▸ SOURCE PASSAGE:
━━━━━━━━

Sunday, September 27, 2009

Triple Chocolate Truffle Cookies with Candied Ginger

It's good enough to have a sunny Sunday afternoon in late September in Seattle (it sounds like I'm hissing, if you read that out loud.  Trust me, I'm not).  But such a day high on a 26th-floor downtown patio overlooking the city, with a far view of the Puget Sound, Mt. Rainier, Lake Union, and Mt. Baker, surrounded by new friends, beautiful and lovingly prepared nibblies, libations, and laughter?  Friends, that's an embarrassment of riches.  Thanks to @bonnevivante for her hospitality.

Here's the recipe for my own lovingly prepared nibbly.  Fair warning: they're rich, they're seductive, they'll have their way with you.

Triple Chocolate Truffle Cookies with Candied Ginger

6 T. unsalted butter
4 oz. unsweetened chocolate**
2 c. bittersweet chocolate chips**
1 c. sugar
3 eggs
1 1/2 t. pure vanilla extract
1/2 c. flour
2 T. cocoa powder**
1/4 t. salt
1/4 t. baking powder
1/2 c. chopped candied ginger*

Melt butter, unsweetened chocolate, and 1 c. of the chocolate chips together in a double boiler or at low power in a microwave. Stir and set aside to cool.

Beat eggs and sugar until absolutely smooth and add vanilla.

Sift together dry ingredients.

While beating egg mixture at low speed (stand mixer is easiest), add cooled chocolate mixture. When fully incorporated, turn to absolute lowest speed and add dry mixture slowly until just incorporated. Scrape down sides, then stir in remaining chocolate chips and ginger. The mixture will be the consistency of very thick cake batter or ganache.

━━━━━━━━

▸ ENTRIES PROVIDED:
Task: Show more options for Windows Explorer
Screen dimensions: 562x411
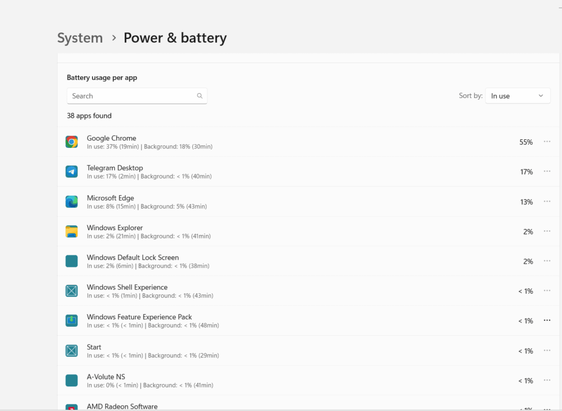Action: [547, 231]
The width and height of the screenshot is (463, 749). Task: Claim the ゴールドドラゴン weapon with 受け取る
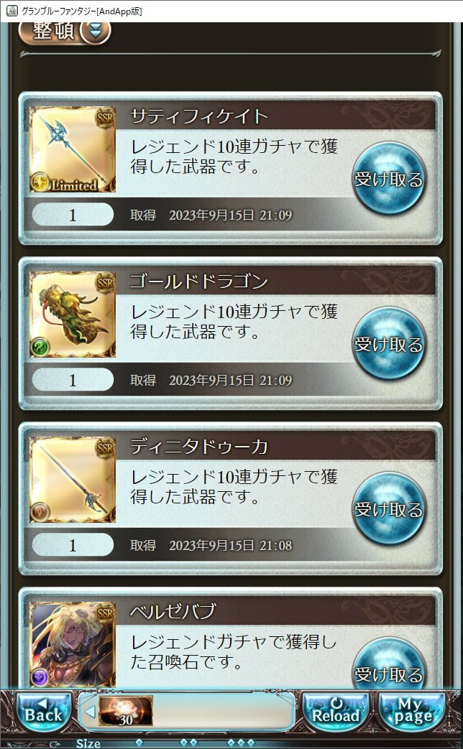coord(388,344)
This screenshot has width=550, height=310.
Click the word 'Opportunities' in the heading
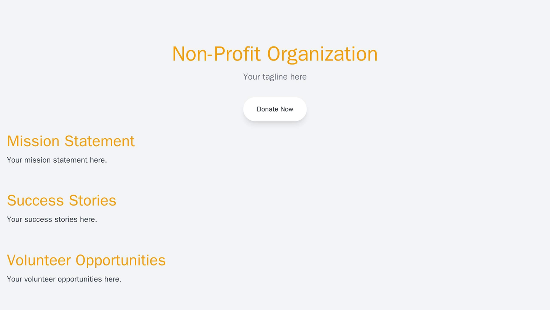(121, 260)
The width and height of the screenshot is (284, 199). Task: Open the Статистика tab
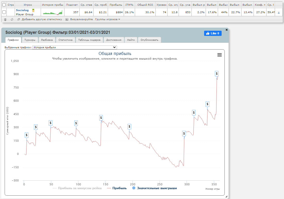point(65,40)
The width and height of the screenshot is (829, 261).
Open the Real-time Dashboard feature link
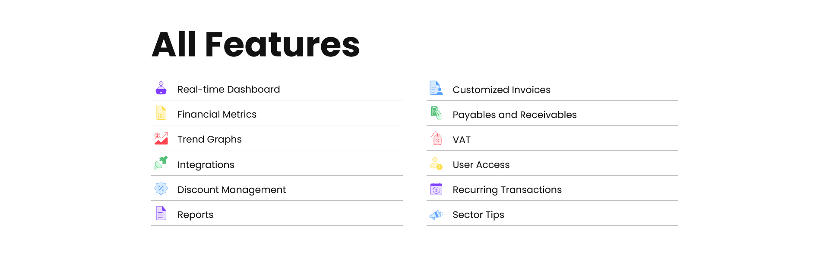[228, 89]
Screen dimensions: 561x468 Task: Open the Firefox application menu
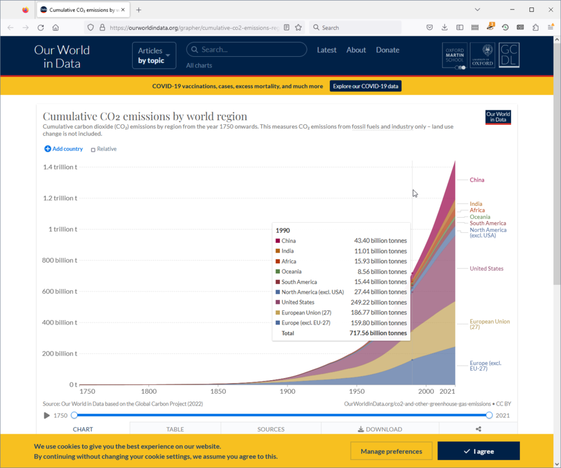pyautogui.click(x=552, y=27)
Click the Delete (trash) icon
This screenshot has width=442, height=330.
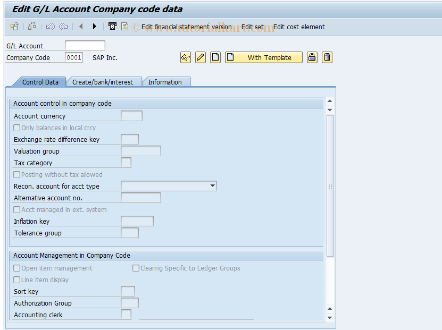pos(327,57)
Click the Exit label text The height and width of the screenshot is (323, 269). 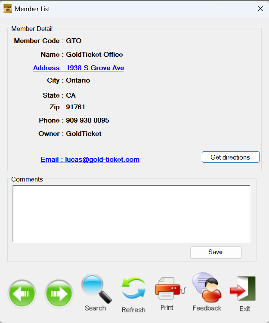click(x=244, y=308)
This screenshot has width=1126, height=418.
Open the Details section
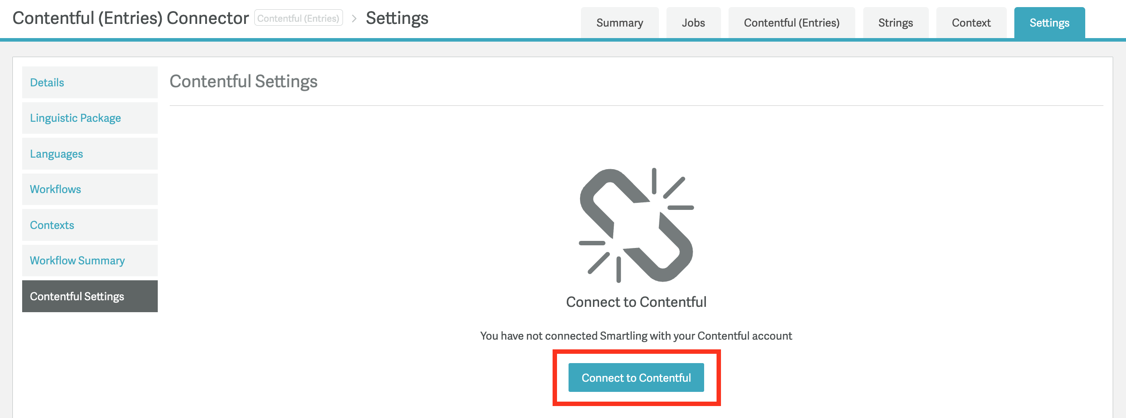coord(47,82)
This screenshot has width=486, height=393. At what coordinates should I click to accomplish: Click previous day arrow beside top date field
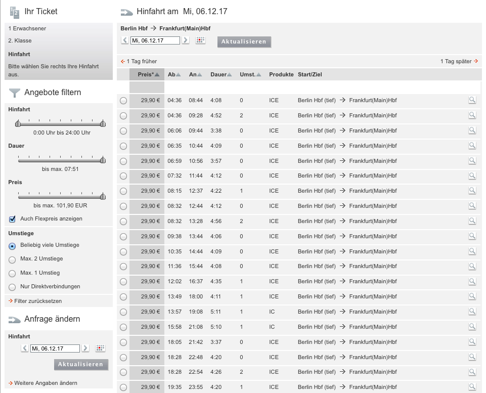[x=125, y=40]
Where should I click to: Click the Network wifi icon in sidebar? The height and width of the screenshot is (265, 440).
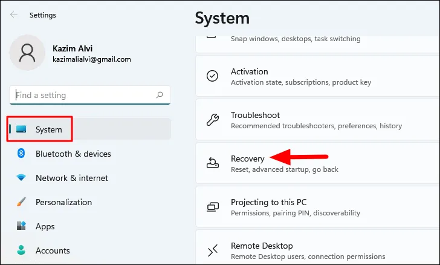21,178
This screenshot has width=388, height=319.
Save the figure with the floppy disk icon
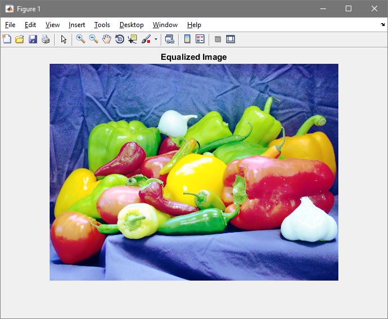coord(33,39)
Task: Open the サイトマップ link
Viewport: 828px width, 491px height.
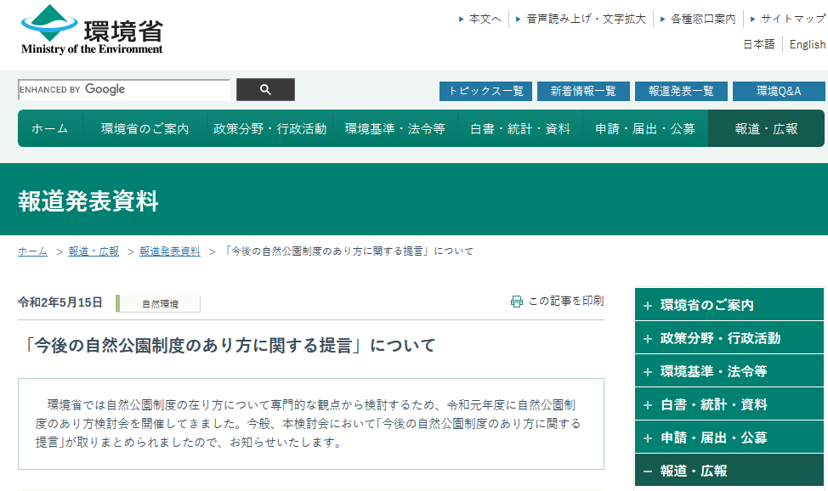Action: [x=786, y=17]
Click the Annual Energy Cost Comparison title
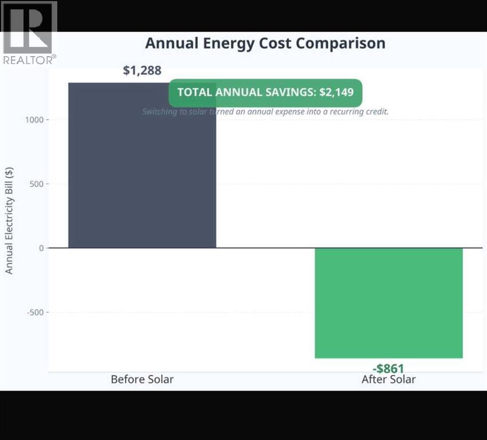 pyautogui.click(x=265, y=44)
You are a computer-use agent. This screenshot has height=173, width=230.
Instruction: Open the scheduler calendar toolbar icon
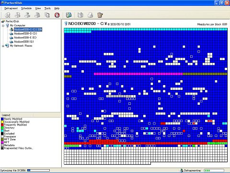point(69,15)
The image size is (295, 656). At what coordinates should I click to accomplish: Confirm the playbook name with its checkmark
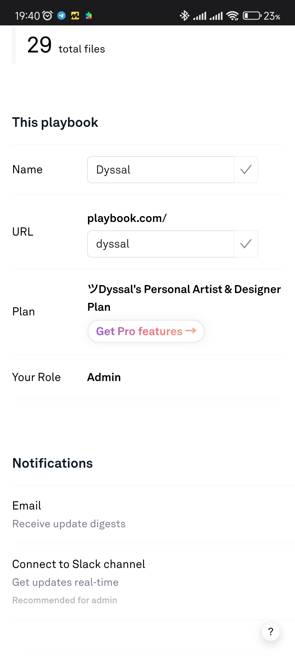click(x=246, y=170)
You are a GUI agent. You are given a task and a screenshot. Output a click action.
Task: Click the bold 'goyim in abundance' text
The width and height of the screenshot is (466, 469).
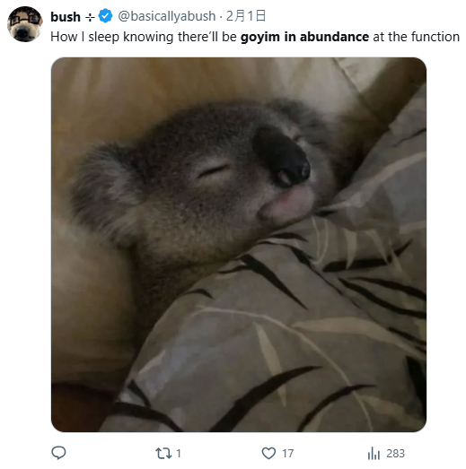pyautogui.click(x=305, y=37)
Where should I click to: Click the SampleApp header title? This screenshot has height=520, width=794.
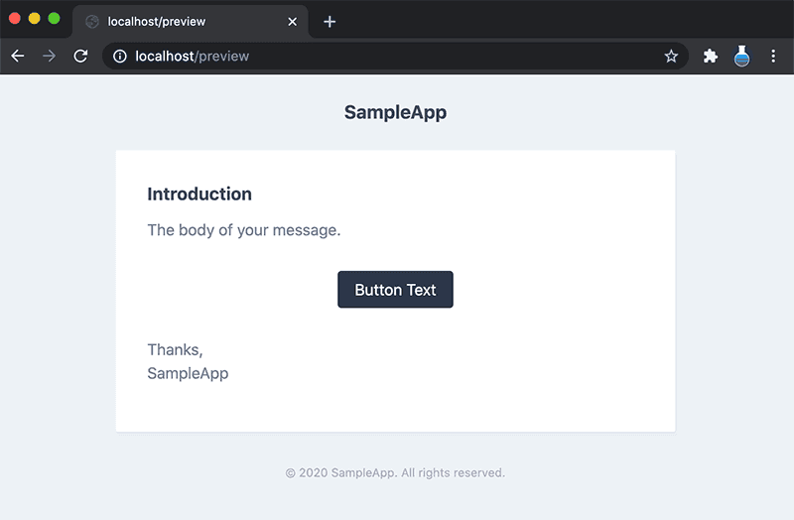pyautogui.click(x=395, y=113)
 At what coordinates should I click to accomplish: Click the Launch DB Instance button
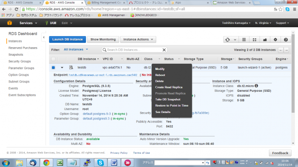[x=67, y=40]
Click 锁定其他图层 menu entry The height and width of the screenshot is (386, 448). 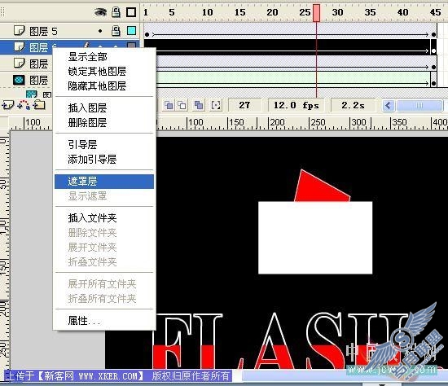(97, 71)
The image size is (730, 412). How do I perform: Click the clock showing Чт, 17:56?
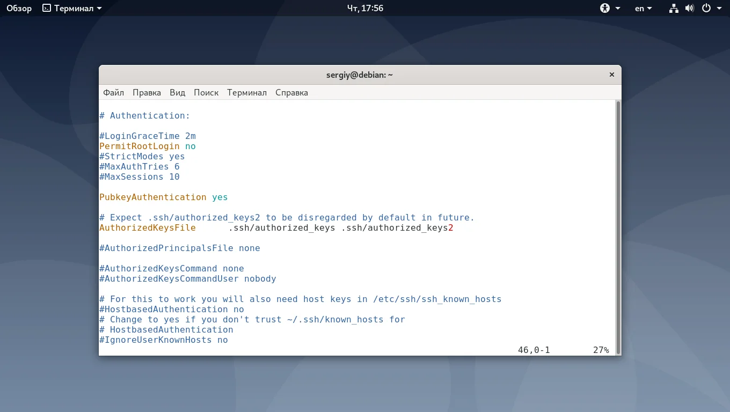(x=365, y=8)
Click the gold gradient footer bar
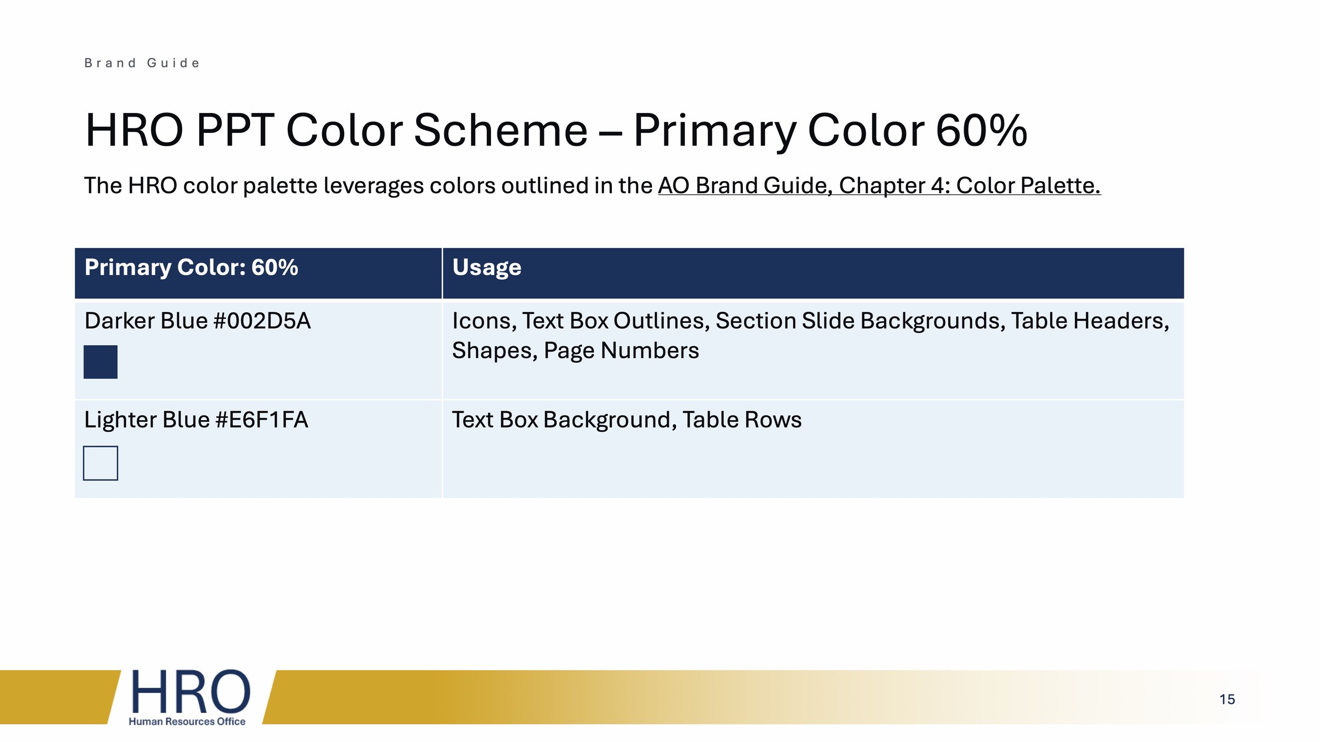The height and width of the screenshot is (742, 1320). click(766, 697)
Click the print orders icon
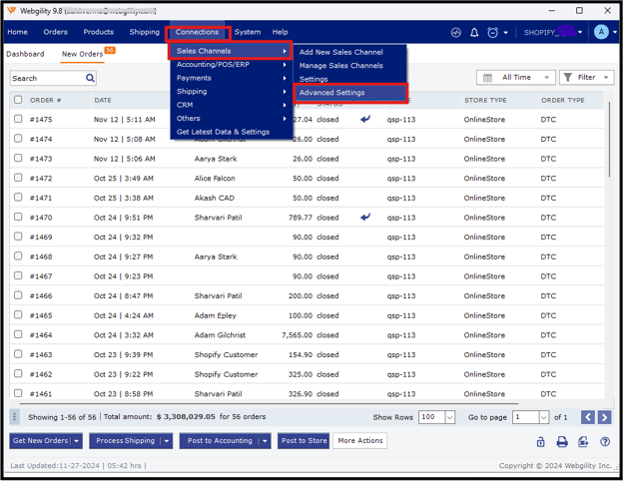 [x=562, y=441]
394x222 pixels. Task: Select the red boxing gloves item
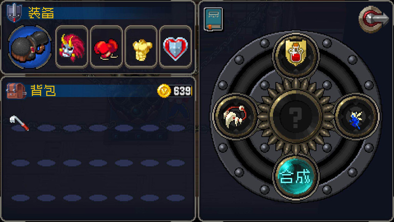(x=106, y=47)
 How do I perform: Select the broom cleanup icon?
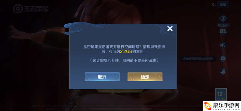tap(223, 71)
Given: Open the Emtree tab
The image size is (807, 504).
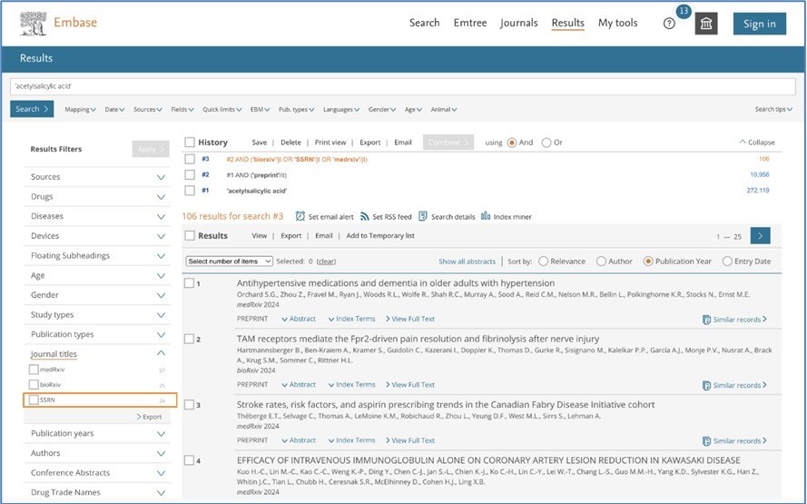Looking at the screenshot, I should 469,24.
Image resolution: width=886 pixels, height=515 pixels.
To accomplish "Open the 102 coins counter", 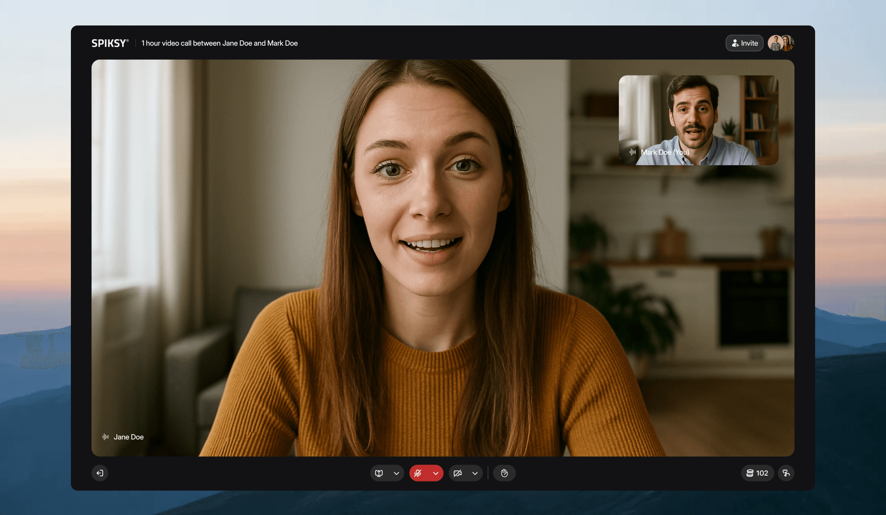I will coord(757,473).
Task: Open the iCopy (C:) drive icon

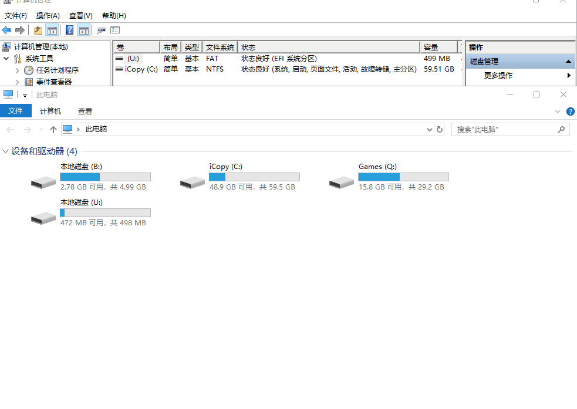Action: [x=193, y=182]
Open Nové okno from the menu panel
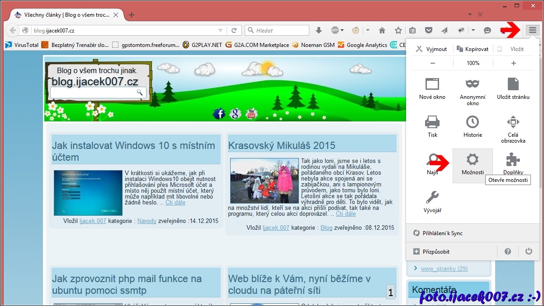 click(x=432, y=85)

━━━━━━━━

▸ TASKS TO COMPLETE:
1: List the places the cookie recipe post names as seen in the view from the patio.
2: Transcribe the part of the cookie recipe post from "It's good enough" up to and including "for her hospitality.".

▸ ANSWERS IN ORDER:
1: Puget Sound, Mt. Rainier, Lake Union, Mt. Baker

2:
It's good enough to have a sunny Sunday afternoon in late September in Seattle (it sounds like I'm hissing, if you read that out loud.  Trust me, I'm not).  But such a day high on a 26th-floor downtown patio overlooking the city, with a far view of the Puget Sound, Mt. Rainier, Lake Union, and Mt. Baker, surrounded by new friends, beautiful and lovingly prepared nibblies, libations, and laughter?  Friends, that's an embarrassment of riches.  Thanks to @bonnevivante for her hospitality.